> _Task details_: Copy out all of the entries below without any change.

*** Materials provided ***

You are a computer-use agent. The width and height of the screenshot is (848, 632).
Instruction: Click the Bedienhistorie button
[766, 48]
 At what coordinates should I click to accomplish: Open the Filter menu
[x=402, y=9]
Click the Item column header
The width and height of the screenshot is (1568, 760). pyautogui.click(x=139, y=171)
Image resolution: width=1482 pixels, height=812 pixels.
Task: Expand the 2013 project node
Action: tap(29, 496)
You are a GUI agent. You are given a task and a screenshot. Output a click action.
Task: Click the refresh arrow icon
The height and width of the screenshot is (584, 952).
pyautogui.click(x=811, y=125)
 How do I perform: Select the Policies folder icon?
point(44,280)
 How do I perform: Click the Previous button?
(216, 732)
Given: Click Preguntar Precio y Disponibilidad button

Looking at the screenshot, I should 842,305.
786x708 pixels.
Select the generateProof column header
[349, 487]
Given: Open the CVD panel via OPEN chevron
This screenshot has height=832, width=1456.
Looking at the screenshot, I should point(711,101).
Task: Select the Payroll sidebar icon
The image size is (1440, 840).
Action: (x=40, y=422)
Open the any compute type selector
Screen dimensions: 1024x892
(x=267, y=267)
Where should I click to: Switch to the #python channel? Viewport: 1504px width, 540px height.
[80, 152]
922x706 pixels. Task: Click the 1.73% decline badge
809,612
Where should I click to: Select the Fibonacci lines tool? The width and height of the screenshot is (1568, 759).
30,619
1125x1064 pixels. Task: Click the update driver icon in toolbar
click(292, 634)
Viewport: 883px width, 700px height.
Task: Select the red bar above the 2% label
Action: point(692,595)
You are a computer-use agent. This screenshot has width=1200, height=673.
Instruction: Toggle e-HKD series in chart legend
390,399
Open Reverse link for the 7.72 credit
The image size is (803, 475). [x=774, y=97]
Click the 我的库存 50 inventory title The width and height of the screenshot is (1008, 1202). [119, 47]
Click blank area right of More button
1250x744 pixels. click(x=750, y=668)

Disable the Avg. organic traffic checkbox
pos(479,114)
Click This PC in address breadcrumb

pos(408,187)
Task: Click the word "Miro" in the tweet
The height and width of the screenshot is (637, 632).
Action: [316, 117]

*** End of Materials provided ***

> _Output of the task_:
You are a computer-use agent. The width and height of the screenshot is (848, 632).
Instruction: Click the Bedienhistorie button
[766, 48]
 At what coordinates should I click to accomplish: Open the Filter menu
[x=402, y=9]
Click the Item column header
The width and height of the screenshot is (1568, 760). pyautogui.click(x=139, y=171)
Image resolution: width=1482 pixels, height=812 pixels.
Task: Expand the 2013 project node
Action: tap(29, 496)
You are a GUI agent. You are given a task and a screenshot. Output a click action.
Task: Click the refresh arrow icon
The height and width of the screenshot is (584, 952).
pyautogui.click(x=811, y=125)
 How do I perform: Select the Policies folder icon?
point(44,280)
 How do I perform: Click the Previous button?
(216, 732)
Given: Click Preguntar Precio y Disponibilidad button

Looking at the screenshot, I should 842,305.
786x708 pixels.
Select the generateProof column header
[349, 487]
Given: Open the CVD panel via OPEN chevron
This screenshot has height=832, width=1456.
Looking at the screenshot, I should point(711,101).
Task: Select the Payroll sidebar icon
The image size is (1440, 840).
Action: (x=40, y=422)
Open the any compute type selector
Screen dimensions: 1024x892
(x=267, y=267)
Where should I click to: Switch to the #python channel? Viewport: 1504px width, 540px height.
[80, 152]
922x706 pixels. Task: Click the 1.73% decline badge
809,612
Where should I click to: Select the Fibonacci lines tool? The width and height of the screenshot is (1568, 759).
30,619
1125x1064 pixels. Task: Click the update driver icon in toolbar
click(292, 634)
Viewport: 883px width, 700px height.
Task: Select the red bar above the 2% label
Action: point(692,595)
You are a computer-use agent. This screenshot has width=1200, height=673.
Instruction: Toggle e-HKD series in chart legend
390,399
Open Reverse link for the 7.72 credit
The image size is (803, 475). [x=774, y=97]
Click the 我的库存 50 inventory title The width and height of the screenshot is (1008, 1202). [119, 47]
Click blank area right of More button
1250x744 pixels. click(x=750, y=668)

Disable the Avg. organic traffic checkbox
pos(479,114)
Click This PC in address breadcrumb

pos(408,187)
Task: Click the word "Miro" in the tweet
The height and width of the screenshot is (637, 632).
Action: [316, 117]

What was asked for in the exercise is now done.